### Text segment

Posted by: stiltsville | January 5, 2012

Attention Keys residents: Salt water not a barrier to pythons

Female burmese python on nest

Female burmese python on nest

Burmese python hatchlings can withstand exposure to salt water long enough to potentially expand their range through ocean and estuarine environments, according to research in the latest issue of the Journal of Experimental Marine Biology and Ecology.

This recent study, based on lab experiments conducted by researchers from the U.S. Geological Survey, shows that pythons may be able to survive in marine and estuarine environments such as bays, inlets and open seas. The results raise concerns that the invasive constrictor may invade nearby islands, such as the Florida Keys, said Kristen Hart, a USGS research ecologist and lead author of the study.

“Because reptiles, in general, have poor salinity tolerance, it was hoped that salt water would naturally hinder pythons’ ability to expand their range beyond the Everglades,” Hart said.” Unfortunately, our results suggest salt water alone cannot act as a reliable barrier to the Everglades python population.”

In the lab, researchers tested how long hatchling pythons could survive with only salt water to drink. They found that, when given access only to water with salinity levels equivalent to full marine water, hatchling pythons straight out of their eggs lived about a month. At salinity levels comparable with estuaries, the hatchlings survived about five months.

“The fact that this study has ruled out one of the most hoped-for forms of physical barriers, salt water, as preventing the spread of invasive pythons in Florida puts even more onus on human action to prevent the spread of these damaging reptiles,” explained USGS director Marcia McNutt. “This study demonstrates the distinct possibility that pythons could spread to new suitable habitats one estuary at a time.”

### Work instruction
According to the python article, how long did hatchling pythons survive when they had only water at estuary-level salinity to drink?

### Information given
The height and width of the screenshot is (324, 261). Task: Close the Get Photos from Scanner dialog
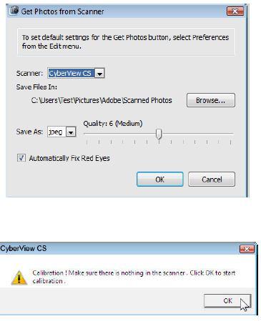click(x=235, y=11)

...

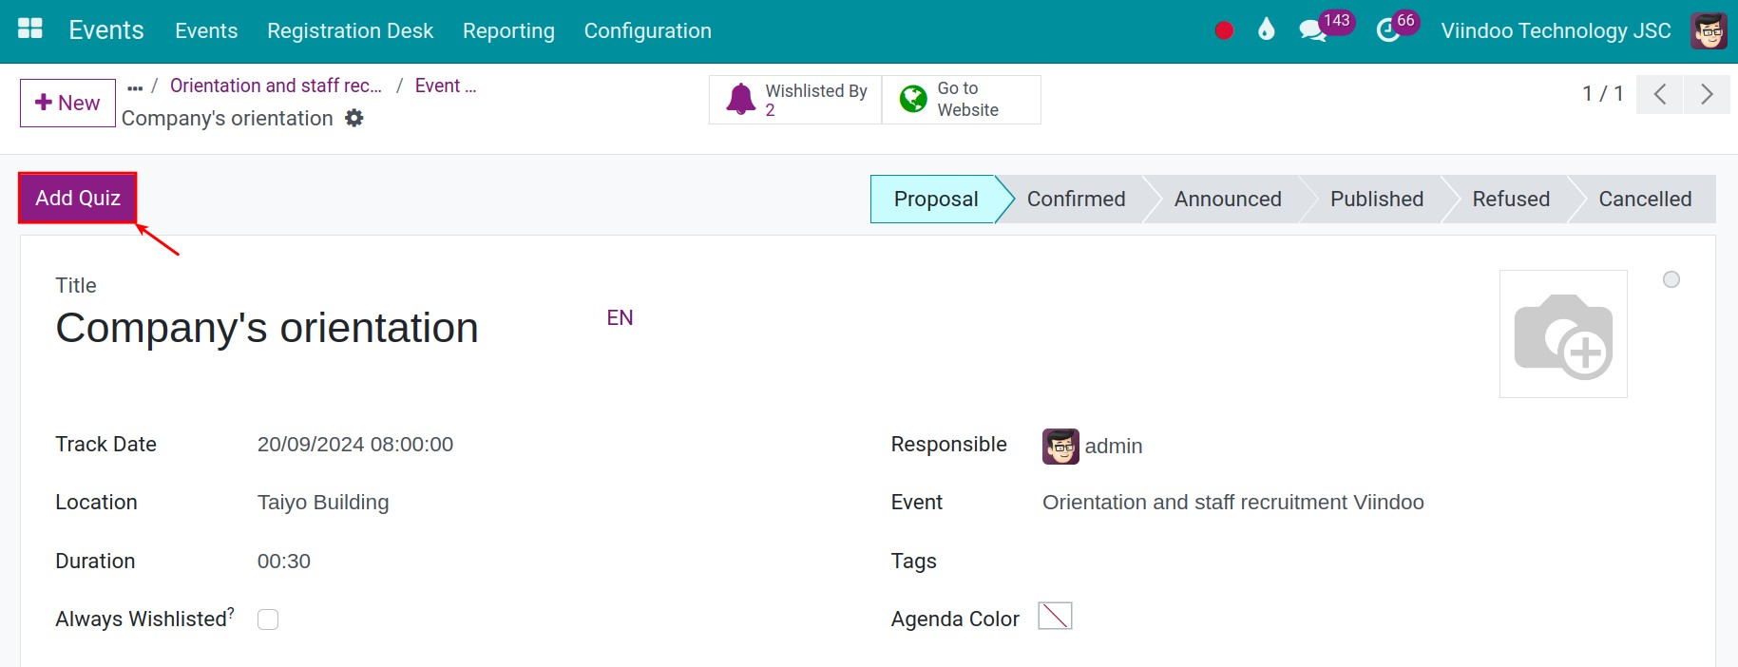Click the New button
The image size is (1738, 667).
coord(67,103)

### Output for this exercise
About five months.